=== YOUR OBJECTIVE ===
Quote every line of the listing below word for word, without changing anything.
** Start of DATA PROVIDED **
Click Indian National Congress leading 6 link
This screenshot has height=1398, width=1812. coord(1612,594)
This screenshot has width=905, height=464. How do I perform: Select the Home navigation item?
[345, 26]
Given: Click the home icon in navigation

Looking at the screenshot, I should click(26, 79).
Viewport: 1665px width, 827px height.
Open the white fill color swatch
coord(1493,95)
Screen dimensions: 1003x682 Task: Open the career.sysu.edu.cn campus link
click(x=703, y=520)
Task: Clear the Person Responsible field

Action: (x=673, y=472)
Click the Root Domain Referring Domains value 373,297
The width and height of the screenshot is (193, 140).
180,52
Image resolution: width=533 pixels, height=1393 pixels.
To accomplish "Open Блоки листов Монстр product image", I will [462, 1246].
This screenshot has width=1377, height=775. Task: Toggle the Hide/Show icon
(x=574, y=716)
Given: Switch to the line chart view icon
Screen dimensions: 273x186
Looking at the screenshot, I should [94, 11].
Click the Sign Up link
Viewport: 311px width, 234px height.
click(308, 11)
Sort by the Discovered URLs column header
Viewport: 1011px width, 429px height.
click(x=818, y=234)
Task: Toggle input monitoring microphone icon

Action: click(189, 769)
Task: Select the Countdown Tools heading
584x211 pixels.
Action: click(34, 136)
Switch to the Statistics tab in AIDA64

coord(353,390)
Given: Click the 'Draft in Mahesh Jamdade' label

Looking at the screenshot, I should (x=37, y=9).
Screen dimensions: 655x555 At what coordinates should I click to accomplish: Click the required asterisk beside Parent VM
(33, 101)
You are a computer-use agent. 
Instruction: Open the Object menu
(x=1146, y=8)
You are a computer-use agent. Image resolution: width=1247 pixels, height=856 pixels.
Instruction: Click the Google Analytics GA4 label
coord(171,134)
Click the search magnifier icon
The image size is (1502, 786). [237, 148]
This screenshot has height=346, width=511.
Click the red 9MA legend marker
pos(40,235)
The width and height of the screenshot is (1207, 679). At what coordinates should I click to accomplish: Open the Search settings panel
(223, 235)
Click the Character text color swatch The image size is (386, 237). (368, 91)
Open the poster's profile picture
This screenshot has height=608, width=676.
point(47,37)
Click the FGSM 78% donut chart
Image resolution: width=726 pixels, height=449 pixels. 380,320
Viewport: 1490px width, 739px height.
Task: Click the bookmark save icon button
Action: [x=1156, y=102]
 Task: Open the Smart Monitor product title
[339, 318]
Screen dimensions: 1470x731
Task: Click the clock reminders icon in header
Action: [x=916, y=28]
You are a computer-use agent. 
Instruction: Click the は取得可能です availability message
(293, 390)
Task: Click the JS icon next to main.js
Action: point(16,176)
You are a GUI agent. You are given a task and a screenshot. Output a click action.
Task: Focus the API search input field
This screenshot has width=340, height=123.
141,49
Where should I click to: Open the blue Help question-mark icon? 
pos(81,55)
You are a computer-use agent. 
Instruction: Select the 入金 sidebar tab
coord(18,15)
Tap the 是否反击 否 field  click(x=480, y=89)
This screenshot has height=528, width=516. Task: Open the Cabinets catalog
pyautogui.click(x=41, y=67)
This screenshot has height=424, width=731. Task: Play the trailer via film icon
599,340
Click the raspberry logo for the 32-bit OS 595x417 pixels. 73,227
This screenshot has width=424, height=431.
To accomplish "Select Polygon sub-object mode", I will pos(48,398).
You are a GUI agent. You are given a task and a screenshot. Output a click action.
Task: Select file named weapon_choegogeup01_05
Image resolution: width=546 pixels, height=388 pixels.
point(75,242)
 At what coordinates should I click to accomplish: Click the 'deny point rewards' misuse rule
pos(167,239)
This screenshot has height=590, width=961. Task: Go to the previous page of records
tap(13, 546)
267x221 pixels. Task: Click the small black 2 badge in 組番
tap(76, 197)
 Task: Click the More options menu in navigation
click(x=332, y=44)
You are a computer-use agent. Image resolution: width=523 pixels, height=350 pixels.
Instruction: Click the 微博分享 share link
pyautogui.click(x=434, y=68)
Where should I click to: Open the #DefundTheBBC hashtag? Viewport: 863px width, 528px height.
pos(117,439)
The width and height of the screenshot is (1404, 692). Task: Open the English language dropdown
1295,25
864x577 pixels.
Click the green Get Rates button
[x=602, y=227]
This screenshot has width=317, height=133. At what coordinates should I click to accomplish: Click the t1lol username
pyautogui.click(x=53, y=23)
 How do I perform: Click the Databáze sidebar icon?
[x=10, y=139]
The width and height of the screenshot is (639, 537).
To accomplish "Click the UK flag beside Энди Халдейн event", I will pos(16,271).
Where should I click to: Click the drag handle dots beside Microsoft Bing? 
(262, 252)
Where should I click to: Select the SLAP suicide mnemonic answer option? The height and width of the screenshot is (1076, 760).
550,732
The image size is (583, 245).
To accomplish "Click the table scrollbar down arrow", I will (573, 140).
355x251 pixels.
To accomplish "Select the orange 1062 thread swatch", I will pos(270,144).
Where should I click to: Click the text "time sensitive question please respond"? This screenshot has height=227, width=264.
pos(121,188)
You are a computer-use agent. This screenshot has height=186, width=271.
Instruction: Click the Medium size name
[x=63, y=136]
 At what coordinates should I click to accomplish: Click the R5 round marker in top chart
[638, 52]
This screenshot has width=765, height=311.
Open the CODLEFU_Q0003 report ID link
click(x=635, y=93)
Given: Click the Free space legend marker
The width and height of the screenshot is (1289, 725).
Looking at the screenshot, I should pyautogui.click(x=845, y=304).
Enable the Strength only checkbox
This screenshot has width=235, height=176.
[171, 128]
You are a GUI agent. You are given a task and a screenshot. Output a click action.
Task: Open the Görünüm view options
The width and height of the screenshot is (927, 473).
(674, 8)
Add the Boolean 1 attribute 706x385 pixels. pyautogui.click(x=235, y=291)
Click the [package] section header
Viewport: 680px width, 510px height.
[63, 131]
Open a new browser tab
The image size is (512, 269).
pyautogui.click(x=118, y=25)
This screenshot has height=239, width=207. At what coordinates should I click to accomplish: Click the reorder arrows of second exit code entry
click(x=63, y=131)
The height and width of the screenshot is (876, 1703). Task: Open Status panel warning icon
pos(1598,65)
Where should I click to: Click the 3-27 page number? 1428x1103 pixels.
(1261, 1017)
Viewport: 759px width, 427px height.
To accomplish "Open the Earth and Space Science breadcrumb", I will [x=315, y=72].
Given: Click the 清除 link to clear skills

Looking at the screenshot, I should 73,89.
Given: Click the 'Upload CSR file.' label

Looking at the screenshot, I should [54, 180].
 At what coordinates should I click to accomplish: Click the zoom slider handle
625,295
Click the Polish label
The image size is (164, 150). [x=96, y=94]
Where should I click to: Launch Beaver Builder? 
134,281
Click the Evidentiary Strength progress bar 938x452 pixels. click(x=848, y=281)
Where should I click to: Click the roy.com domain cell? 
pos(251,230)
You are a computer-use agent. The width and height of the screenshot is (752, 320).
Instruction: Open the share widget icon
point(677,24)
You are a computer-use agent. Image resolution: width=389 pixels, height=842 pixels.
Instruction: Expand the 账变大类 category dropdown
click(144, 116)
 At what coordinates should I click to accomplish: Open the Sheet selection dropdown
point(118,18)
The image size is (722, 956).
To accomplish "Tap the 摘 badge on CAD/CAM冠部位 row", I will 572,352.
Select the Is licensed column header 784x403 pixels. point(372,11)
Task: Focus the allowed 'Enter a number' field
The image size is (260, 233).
** End of DATA PROVIDED **
=== OUTPUT ===
Click Indian National Congress leading 6 link
This screenshot has height=1398, width=1812. coord(1612,594)
This screenshot has width=905, height=464. How do I perform: Select the Home navigation item?
[345, 26]
Given: Click the home icon in navigation

Looking at the screenshot, I should click(26, 79).
Viewport: 1665px width, 827px height.
Open the white fill color swatch
coord(1493,95)
Screen dimensions: 1003x682 Task: Open the career.sysu.edu.cn campus link
click(x=703, y=520)
Task: Clear the Person Responsible field

Action: (x=673, y=472)
Click the Root Domain Referring Domains value 373,297
The width and height of the screenshot is (193, 140).
180,52
Image resolution: width=533 pixels, height=1393 pixels.
To accomplish "Open Блоки листов Монстр product image", I will [462, 1246].
This screenshot has width=1377, height=775. Task: Toggle the Hide/Show icon
(x=574, y=716)
Given: Switch to the line chart view icon
Screen dimensions: 273x186
Looking at the screenshot, I should [94, 11].
Click the Sign Up link
Viewport: 311px width, 234px height.
click(308, 11)
Sort by the Discovered URLs column header
Viewport: 1011px width, 429px height.
click(x=818, y=234)
Task: Toggle input monitoring microphone icon

Action: click(189, 769)
Task: Select the Countdown Tools heading
584x211 pixels.
Action: click(34, 136)
Switch to the Statistics tab in AIDA64

coord(353,390)
Given: Click the 'Draft in Mahesh Jamdade' label

Looking at the screenshot, I should (x=37, y=9).
Screen dimensions: 655x555 At what coordinates should I click to accomplish: Click the required asterisk beside Parent VM
(33, 101)
You are a computer-use agent. 
Instruction: Open the Object menu
(x=1146, y=8)
You are a computer-use agent. Image resolution: width=1247 pixels, height=856 pixels.
Instruction: Click the Google Analytics GA4 label
coord(171,134)
Click the search magnifier icon
The image size is (1502, 786). [237, 148]
This screenshot has height=346, width=511.
Click the red 9MA legend marker
pos(40,235)
The width and height of the screenshot is (1207, 679). At what coordinates should I click to accomplish: Open the Search settings panel
(223, 235)
Click the Character text color swatch The image size is (386, 237). (368, 91)
Open the poster's profile picture
This screenshot has height=608, width=676.
point(47,37)
Click the FGSM 78% donut chart
Image resolution: width=726 pixels, height=449 pixels. 380,320
Viewport: 1490px width, 739px height.
Task: Click the bookmark save icon button
Action: [x=1156, y=102]
 Task: Open the Smart Monitor product title
[339, 318]
Screen dimensions: 1470x731
Task: Click the clock reminders icon in header
Action: [x=916, y=28]
You are a computer-use agent. 
Instruction: Click the は取得可能です availability message
(293, 390)
Task: Click the JS icon next to main.js
Action: point(16,176)
You are a GUI agent. You are given a task and a screenshot. Output a click action.
Task: Focus the API search input field
This screenshot has width=340, height=123.
141,49
Where should I click to: Open the blue Help question-mark icon? 
pos(81,55)
You are a computer-use agent. 
Instruction: Select the 入金 sidebar tab
coord(18,15)
Tap the 是否反击 否 field  click(x=480, y=89)
This screenshot has height=528, width=516. Task: Open the Cabinets catalog
pyautogui.click(x=41, y=67)
This screenshot has height=424, width=731. Task: Play the trailer via film icon
599,340
Click the raspberry logo for the 32-bit OS 595x417 pixels. 73,227
This screenshot has width=424, height=431.
To accomplish "Select Polygon sub-object mode", I will pos(48,398).
You are a GUI agent. You are given a task and a screenshot. Output a click action.
Task: Select file named weapon_choegogeup01_05
Image resolution: width=546 pixels, height=388 pixels.
point(75,242)
 At what coordinates should I click to accomplish: Click the 'deny point rewards' misuse rule
pos(167,239)
This screenshot has height=590, width=961. Task: Go to the previous page of records
tap(13, 546)
267x221 pixels. Task: Click the small black 2 badge in 組番
tap(76, 197)
 Task: Click the More options menu in navigation
click(x=332, y=44)
You are a computer-use agent. Image resolution: width=523 pixels, height=350 pixels.
Instruction: Click the 微博分享 share link
pyautogui.click(x=434, y=68)
Where should I click to: Open the #DefundTheBBC hashtag? Viewport: 863px width, 528px height.
pos(117,439)
The width and height of the screenshot is (1404, 692). Task: Open the English language dropdown
1295,25
864x577 pixels.
Click the green Get Rates button
[x=602, y=227]
This screenshot has width=317, height=133. At what coordinates should I click to accomplish: Click the t1lol username
pyautogui.click(x=53, y=23)
 How do I perform: Click the Databáze sidebar icon?
[x=10, y=139]
The width and height of the screenshot is (639, 537).
To accomplish "Click the UK flag beside Энди Халдейн event", I will pos(16,271).
Where should I click to: Click the drag handle dots beside Microsoft Bing? 
(262, 252)
Where should I click to: Select the SLAP suicide mnemonic answer option? The height and width of the screenshot is (1076, 760).
550,732
The image size is (583, 245).
To accomplish "Click the table scrollbar down arrow", I will (573, 140).
355x251 pixels.
To accomplish "Select the orange 1062 thread swatch", I will pos(270,144).
Where should I click to: Click the text "time sensitive question please respond"? This screenshot has height=227, width=264.
pos(121,188)
You are a computer-use agent. This screenshot has height=186, width=271.
Instruction: Click the Medium size name
[x=63, y=136]
 At what coordinates should I click to accomplish: Click the R5 round marker in top chart
[638, 52]
This screenshot has width=765, height=311.
Open the CODLEFU_Q0003 report ID link
click(x=635, y=93)
Given: Click the Free space legend marker
The width and height of the screenshot is (1289, 725).
Looking at the screenshot, I should pyautogui.click(x=845, y=304).
Enable the Strength only checkbox
This screenshot has width=235, height=176.
[171, 128]
You are a GUI agent. You are given a task and a screenshot. Output a click action.
Task: Open the Görünüm view options
The width and height of the screenshot is (927, 473).
(674, 8)
Add the Boolean 1 attribute 706x385 pixels. pyautogui.click(x=235, y=291)
Click the [package] section header
Viewport: 680px width, 510px height.
[63, 131]
Open a new browser tab
The image size is (512, 269).
pyautogui.click(x=118, y=25)
This screenshot has height=239, width=207. At what coordinates should I click to accomplish: Click the reorder arrows of second exit code entry
click(x=63, y=131)
The height and width of the screenshot is (876, 1703). Task: Open Status panel warning icon
pos(1598,65)
Where should I click to: Click the 3-27 page number? 1428x1103 pixels.
(1261, 1017)
Viewport: 759px width, 427px height.
To accomplish "Open the Earth and Space Science breadcrumb", I will [x=315, y=72].
Given: Click the 清除 link to clear skills

Looking at the screenshot, I should 73,89.
Given: Click the 'Upload CSR file.' label

Looking at the screenshot, I should [54, 180].
 At what coordinates should I click to accomplish: Click the zoom slider handle
625,295
Click the Polish label
The image size is (164, 150). [x=96, y=94]
Where should I click to: Launch Beaver Builder? 
134,281
Click the Evidentiary Strength progress bar 938x452 pixels. click(x=848, y=281)
Where should I click to: Click the roy.com domain cell? 
pos(251,230)
You are a computer-use agent. The width and height of the screenshot is (752, 320).
Instruction: Open the share widget icon
point(677,24)
You are a computer-use agent. Image resolution: width=389 pixels, height=842 pixels.
Instruction: Expand the 账变大类 category dropdown
click(144, 116)
 At what coordinates should I click to accomplish: Open the Sheet selection dropdown
point(118,18)
The image size is (722, 956).
To accomplish "Tap the 摘 badge on CAD/CAM冠部位 row", I will 572,352.
Select the Is licensed column header 784x403 pixels. point(372,11)
Task: Focus the allowed 'Enter a number' field
The image size is (260, 233).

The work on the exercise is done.